Making financial reports available

You will need to make a copy of your annual financial report, directors report and (if applicable) auditor's report or a concise report reading accessible on your website.

*Also applies to small Pty companies that have raised $3 million or more from all cumulative CSF Offers

Audit requirements

You must appoint an auditor and have your annual financial reports audited.

*Also applies to large Pty Ltd companies

Audit requirements

You must appoint an auditor and have your annual financial reports audited.

Making financial reports available

You will need to notify shareholders in writing on the ways they can elect to receive a copy of the annual reports or a concise report and send the annual reports (or concise report) to the shareholder via their selected method.

Key obligations — unlisted public companies (Ltd)

Types of shares you can issue

You must issue fully-paid ordinary shares to investors.Currently, the CSF regime does not support issuing other securities such as A class shares, SAFEs, options, convertible securities or debt instruments.

Directors

You must have at least 3 directors and at least 1 company secretary.

The majority of directors must ordinarily reside in Australia.

The directors cannot be removed by other directors but are subject to removal by the company’s shareholders.

The directors cannot be present or vote on matters where there is a material personal interest being considered at a directors’ meeting.

AGM

You must hold an AGM every year.

Reporting

You must prepare and lodge audited annual financial reports and appoint an auditor to conduct a yearly audit of the financial reports.

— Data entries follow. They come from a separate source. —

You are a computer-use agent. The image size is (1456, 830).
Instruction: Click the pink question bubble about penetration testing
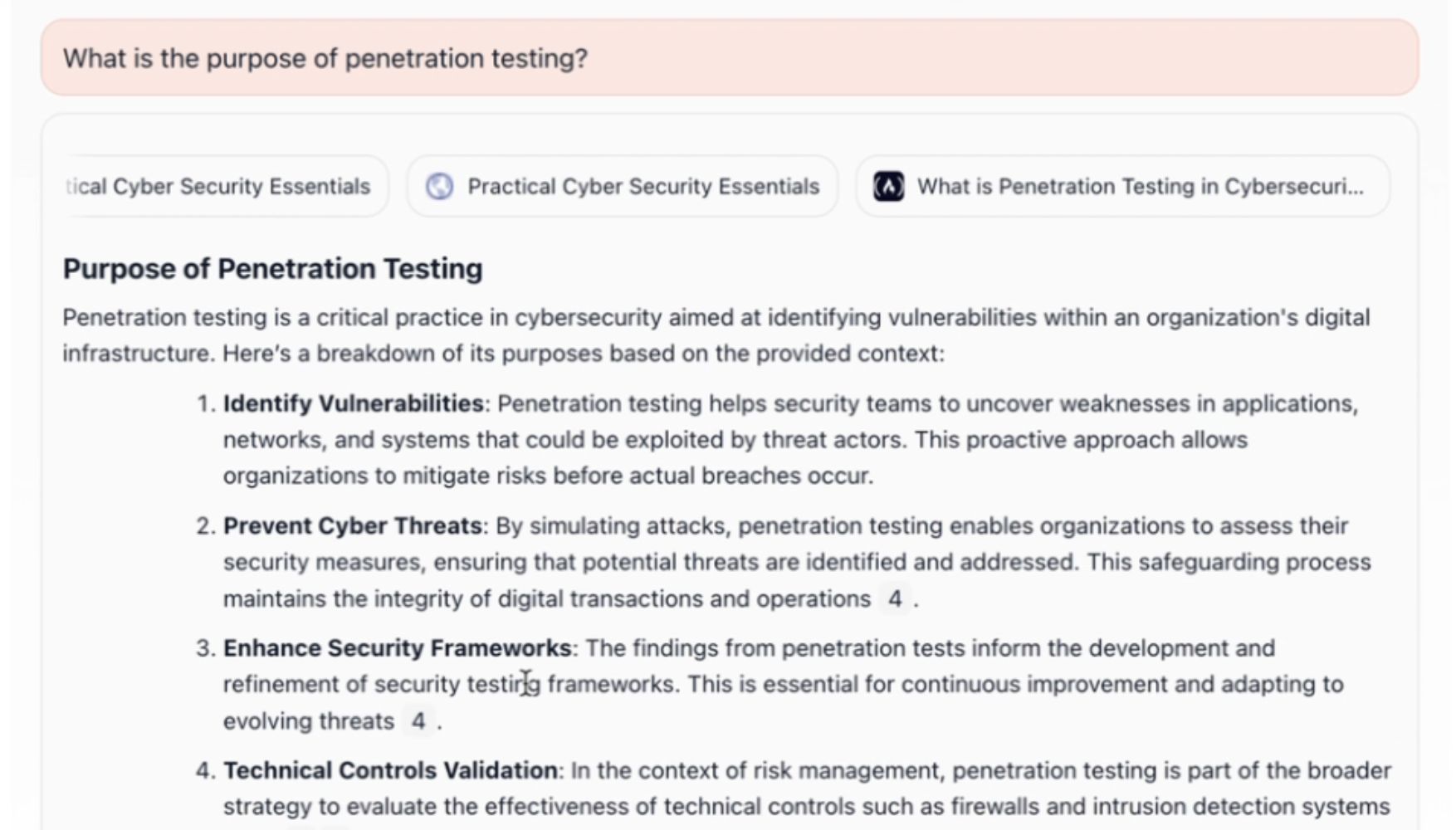(729, 58)
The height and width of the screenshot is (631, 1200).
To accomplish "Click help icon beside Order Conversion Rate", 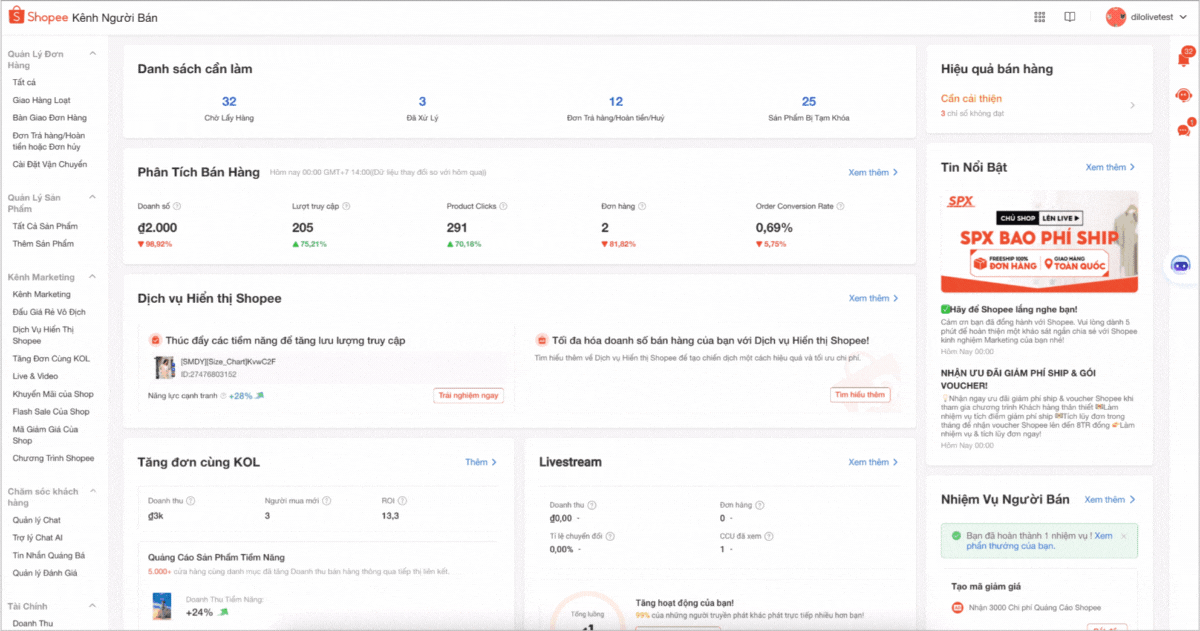I will [840, 207].
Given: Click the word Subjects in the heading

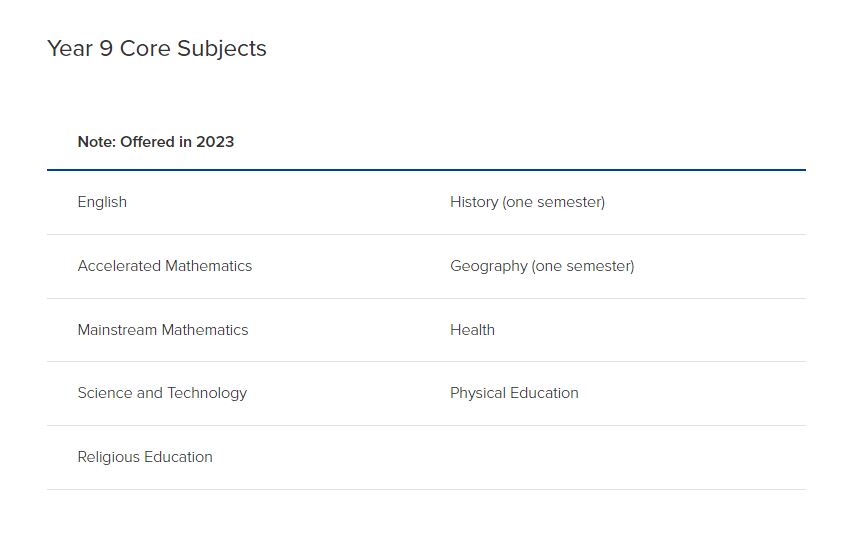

You must also distribute copies of the company’s annual reports to shareholders within four months of the end of the financial year.

Constitution

You must lodge a copy of the Company's Constitution with ASIC and notify ASIC of changes to the Constitution.

Related party transaction rules

You will need to obtain shareholder approval before giving financial benefits to related parties (which includes directors and their spouses, children or parents and related companies), unless an exception applies.

Share transfers

The Corporations Act & the Company Constitution governs the circumstances in which shareholders can transfer their shares.Also note, investors are not able to sell shares acquired under a CSF offer within 12 months of their issue without a prospectus or other disclosure document, unless an exemption in s708 applies (e.g. sales to sophisticated or professional investors) or unless ASIC gives relief. There's also different rules around whether shares offered under a CSF offer retain "CSF status" once transferred. This area of the law can be tricky, so please ensure you seek advice if you're not sure how it operates.

Pre-emptive rights, founder rights, shareholder meetings, drag & tag rights, other share transfer restrictions etc!

These rights and obligations will be provided in the Company Constitution. Before you undertake a CSF Offer, it's important to carefully consider this document (and seek advice) to ensure it's appropriate for your company once you have hundreds or thousands of new shareholders.

All companies must maintain a register of shareholders. If you make a CSF offer, you will be required to include additional information in the register. You will essentially need to tag the shares as being issued under a CSF Offer. Most companies appoint an online share registry to manage its share register.

Update ASIC

You will need to notify ASIC of the changes to your share register and share structure, including when you issue shares under a CSF Offer, if you cancel those shares, when you start to have CSF shareholders and when you cease to have CSF shareholders.

Please note, this guide is intended to be a summary only and is not a substitute for legal advice. If you are unsure, please seek advice.